"The chef Flynn McGarry was only thirteen years old when he débuted a tasting-menu pop-up in his home town of Los Angeles, in 2012. He was nineteen when the doors opened at Gem, his real-deal restaurant on the Lower East Side, and he was only a couple of years past legal drinking age when he expanded with a wine bar, Gem Wine, which eventually pivoted to become a café-cum-shoppy-shop, Gem Home."

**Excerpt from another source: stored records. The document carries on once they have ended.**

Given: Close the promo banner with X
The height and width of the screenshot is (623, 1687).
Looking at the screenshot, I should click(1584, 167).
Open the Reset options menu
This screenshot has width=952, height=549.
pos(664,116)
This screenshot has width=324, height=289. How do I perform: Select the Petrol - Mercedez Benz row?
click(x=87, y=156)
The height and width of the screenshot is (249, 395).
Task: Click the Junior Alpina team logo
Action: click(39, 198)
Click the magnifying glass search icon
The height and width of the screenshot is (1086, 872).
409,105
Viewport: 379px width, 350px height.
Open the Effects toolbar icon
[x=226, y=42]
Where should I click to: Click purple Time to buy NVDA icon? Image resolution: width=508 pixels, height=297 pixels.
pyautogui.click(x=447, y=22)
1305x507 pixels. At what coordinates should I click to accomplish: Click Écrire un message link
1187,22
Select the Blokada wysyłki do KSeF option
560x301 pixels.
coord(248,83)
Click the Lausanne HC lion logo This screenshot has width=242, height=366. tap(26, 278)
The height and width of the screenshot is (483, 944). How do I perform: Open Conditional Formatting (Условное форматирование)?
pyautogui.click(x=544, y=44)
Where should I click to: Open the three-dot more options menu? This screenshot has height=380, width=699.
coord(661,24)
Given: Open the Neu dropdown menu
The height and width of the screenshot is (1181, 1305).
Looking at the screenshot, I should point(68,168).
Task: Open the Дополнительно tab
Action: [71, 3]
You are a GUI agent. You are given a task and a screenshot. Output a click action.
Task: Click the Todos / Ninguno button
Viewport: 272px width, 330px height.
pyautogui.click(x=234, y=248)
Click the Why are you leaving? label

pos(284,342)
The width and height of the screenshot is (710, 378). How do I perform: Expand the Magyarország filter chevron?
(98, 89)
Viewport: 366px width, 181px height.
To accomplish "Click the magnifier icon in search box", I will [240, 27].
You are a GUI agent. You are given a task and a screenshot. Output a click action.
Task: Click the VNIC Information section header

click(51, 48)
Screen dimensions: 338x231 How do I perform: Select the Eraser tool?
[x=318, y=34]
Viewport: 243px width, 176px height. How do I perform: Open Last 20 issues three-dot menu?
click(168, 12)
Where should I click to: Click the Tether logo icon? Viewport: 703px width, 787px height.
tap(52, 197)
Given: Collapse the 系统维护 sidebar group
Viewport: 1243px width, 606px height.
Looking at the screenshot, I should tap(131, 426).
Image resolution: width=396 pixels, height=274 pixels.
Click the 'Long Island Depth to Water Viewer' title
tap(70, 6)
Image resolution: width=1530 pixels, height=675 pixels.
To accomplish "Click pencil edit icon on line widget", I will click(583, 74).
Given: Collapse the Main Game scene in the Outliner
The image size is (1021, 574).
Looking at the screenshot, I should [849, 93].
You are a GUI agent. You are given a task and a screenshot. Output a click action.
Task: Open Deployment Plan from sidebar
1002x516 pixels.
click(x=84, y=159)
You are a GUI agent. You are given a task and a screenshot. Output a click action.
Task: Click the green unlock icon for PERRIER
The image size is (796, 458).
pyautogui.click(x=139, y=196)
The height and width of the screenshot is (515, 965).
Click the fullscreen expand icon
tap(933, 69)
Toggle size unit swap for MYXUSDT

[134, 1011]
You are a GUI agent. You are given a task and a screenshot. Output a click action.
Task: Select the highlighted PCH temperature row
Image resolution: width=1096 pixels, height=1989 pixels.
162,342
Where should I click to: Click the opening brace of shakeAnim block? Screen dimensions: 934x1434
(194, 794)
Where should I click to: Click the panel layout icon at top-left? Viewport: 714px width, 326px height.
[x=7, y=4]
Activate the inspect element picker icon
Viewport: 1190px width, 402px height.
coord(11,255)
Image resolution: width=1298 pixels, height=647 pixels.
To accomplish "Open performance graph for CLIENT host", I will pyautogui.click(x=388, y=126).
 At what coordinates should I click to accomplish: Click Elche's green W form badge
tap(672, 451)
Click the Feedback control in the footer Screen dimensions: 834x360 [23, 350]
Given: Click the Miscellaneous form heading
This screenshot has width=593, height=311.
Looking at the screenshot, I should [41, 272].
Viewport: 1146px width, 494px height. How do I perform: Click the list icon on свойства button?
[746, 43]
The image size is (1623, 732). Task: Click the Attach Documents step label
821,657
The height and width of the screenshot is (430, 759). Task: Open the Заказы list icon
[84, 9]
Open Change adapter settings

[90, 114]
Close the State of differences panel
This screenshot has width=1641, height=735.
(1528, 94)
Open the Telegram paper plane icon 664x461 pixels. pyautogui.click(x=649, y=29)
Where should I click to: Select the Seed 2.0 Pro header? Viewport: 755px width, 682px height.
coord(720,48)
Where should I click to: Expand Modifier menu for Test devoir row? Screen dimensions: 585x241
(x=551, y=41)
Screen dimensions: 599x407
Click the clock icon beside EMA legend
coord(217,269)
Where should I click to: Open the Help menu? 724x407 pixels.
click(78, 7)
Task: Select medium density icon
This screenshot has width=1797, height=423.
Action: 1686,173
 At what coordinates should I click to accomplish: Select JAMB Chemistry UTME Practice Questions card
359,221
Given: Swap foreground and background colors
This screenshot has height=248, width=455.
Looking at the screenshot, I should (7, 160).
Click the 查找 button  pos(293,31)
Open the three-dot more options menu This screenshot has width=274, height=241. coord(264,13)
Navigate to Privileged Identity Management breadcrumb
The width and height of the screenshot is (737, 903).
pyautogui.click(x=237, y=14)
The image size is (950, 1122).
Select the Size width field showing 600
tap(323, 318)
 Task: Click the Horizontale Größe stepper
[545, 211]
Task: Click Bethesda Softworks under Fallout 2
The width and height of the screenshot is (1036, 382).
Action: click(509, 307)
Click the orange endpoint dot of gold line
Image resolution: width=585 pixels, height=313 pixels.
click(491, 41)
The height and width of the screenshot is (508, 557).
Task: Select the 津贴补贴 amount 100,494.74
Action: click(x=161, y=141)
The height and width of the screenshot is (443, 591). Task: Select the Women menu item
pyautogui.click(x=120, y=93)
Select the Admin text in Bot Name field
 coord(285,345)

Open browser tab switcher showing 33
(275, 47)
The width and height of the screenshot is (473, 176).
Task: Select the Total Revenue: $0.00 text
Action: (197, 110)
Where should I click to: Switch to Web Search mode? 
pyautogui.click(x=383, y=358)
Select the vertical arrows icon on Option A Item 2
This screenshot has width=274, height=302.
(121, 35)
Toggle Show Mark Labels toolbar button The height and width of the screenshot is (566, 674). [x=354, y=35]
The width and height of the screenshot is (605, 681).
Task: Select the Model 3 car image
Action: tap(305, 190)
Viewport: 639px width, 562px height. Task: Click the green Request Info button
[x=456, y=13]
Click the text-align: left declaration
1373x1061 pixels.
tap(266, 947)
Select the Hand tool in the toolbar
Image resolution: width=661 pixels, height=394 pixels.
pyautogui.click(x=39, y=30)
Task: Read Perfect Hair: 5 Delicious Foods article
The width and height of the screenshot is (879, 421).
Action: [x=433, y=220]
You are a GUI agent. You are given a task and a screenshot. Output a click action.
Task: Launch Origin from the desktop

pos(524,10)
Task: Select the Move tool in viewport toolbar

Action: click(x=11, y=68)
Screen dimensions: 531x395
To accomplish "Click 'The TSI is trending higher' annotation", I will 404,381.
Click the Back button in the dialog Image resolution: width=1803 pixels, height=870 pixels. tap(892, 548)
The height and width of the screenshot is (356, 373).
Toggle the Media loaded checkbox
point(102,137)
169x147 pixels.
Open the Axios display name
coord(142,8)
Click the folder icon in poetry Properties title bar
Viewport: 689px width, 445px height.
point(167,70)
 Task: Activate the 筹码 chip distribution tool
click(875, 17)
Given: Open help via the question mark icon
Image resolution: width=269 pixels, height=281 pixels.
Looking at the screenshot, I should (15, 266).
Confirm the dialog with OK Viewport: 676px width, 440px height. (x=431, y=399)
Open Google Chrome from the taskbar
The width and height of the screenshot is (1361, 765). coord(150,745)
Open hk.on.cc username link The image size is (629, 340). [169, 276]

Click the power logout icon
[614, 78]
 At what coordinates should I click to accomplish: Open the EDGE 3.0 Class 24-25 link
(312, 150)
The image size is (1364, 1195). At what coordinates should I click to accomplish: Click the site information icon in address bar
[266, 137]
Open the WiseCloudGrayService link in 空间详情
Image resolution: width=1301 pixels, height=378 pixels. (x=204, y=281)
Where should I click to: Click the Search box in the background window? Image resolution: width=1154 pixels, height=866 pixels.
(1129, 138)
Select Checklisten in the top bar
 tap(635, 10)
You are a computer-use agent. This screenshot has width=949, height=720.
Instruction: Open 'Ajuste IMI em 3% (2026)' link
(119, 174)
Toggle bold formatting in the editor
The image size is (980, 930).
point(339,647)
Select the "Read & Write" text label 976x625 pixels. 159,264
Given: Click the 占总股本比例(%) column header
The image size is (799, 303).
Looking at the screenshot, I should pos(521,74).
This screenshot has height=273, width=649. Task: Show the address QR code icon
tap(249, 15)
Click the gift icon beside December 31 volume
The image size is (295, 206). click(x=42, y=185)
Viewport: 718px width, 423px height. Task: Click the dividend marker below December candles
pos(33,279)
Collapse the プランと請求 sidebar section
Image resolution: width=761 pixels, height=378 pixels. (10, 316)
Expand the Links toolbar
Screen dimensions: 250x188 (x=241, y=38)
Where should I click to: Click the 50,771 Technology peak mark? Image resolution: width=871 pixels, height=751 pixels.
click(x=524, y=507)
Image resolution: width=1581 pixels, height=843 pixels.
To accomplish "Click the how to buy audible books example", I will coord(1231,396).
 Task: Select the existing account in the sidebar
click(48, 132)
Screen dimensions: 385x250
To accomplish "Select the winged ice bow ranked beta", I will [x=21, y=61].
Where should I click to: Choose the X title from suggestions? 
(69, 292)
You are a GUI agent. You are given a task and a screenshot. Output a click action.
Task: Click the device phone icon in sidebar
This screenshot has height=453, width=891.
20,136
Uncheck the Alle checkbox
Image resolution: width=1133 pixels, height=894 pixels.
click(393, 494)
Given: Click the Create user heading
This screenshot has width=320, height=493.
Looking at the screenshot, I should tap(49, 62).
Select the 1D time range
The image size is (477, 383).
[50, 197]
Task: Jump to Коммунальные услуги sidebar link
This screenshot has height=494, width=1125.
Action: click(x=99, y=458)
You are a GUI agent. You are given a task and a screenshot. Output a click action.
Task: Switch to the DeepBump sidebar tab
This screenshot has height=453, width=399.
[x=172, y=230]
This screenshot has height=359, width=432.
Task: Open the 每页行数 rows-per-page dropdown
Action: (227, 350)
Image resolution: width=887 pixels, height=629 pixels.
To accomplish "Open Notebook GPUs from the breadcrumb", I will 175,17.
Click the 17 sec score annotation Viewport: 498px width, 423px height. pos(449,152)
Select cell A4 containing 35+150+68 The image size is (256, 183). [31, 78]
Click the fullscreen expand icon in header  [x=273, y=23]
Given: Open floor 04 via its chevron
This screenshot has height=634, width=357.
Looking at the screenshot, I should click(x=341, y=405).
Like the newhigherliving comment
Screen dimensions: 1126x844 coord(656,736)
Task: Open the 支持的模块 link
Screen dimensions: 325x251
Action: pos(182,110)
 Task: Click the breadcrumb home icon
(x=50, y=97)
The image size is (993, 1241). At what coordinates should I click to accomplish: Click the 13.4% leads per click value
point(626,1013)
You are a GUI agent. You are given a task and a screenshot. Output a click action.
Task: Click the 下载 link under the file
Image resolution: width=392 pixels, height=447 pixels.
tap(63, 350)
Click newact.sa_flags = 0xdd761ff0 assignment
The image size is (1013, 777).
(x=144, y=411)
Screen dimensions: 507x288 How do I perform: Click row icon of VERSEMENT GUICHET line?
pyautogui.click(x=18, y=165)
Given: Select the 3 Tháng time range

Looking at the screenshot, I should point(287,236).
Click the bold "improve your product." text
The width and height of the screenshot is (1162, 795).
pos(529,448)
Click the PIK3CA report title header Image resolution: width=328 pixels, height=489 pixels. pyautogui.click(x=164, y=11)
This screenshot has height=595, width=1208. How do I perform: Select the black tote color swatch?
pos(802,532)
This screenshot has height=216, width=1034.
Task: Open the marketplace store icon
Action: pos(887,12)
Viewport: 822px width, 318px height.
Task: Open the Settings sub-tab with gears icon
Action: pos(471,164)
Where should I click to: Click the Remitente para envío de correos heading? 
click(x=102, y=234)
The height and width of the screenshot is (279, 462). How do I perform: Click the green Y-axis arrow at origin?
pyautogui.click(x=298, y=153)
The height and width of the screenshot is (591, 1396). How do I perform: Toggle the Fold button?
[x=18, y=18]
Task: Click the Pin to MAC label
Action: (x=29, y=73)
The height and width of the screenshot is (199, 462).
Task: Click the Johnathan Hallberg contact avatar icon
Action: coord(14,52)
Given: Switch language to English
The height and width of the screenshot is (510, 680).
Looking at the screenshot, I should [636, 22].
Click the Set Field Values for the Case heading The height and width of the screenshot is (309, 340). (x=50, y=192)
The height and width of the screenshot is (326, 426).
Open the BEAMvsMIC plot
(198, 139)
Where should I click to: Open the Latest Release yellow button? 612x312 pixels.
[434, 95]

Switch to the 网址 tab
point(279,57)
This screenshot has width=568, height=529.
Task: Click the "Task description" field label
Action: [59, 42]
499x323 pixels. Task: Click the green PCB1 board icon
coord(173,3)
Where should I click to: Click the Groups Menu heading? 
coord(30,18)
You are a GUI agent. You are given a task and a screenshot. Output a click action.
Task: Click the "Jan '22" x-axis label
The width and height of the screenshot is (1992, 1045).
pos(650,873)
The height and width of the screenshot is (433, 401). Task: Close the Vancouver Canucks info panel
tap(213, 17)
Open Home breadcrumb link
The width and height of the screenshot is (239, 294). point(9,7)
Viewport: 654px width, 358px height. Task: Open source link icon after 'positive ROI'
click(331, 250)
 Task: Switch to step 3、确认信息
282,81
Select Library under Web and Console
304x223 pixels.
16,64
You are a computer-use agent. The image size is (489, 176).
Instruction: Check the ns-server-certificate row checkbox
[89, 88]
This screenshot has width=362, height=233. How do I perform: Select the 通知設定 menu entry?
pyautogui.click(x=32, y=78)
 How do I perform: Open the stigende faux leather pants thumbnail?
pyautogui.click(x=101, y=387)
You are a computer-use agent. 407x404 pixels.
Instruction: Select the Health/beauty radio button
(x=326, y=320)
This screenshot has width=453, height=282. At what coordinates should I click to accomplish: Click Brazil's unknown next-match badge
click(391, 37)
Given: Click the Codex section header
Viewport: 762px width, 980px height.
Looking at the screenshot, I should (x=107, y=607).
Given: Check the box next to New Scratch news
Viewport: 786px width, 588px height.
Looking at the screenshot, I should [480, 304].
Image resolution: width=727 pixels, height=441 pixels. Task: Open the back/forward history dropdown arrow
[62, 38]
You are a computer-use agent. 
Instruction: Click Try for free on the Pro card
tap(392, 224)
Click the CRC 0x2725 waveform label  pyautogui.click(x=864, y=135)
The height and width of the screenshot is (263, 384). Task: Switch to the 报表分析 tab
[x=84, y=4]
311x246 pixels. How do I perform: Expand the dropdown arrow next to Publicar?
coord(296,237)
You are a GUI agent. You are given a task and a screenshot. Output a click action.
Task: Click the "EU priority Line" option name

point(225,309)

"Those of us who enjoy the retrospective clarity of adulthood understand that it's a curse to become famous as a child, to have your still malleable identity and interests forced through the fiery kiln of the public gaze. If McGarry had reached his twenties and decided to abandon the kitchen and never touch a knife again, I don't think anyone would have blamed him."
Flynn McGarry began public cooking at thirteen with a tasting-menu pop-up in Los Angeles and opened Gem at nineteen. He later expanded into Gem Wine and then Gem Home. Early stages at Alinea and Eleven Madison Park informed his technique and discipline. Youthful fame complicated public perception but did not soften his cooking, which remained precise, focused, and high-end. His prior small venues showcased a nimble, intimate flavor maximalism. At twenty-seven he opened Cove on West Houston Street as his fourth restaurant, presenting a larger, more expansive and ambitious iteration of his culinary vision.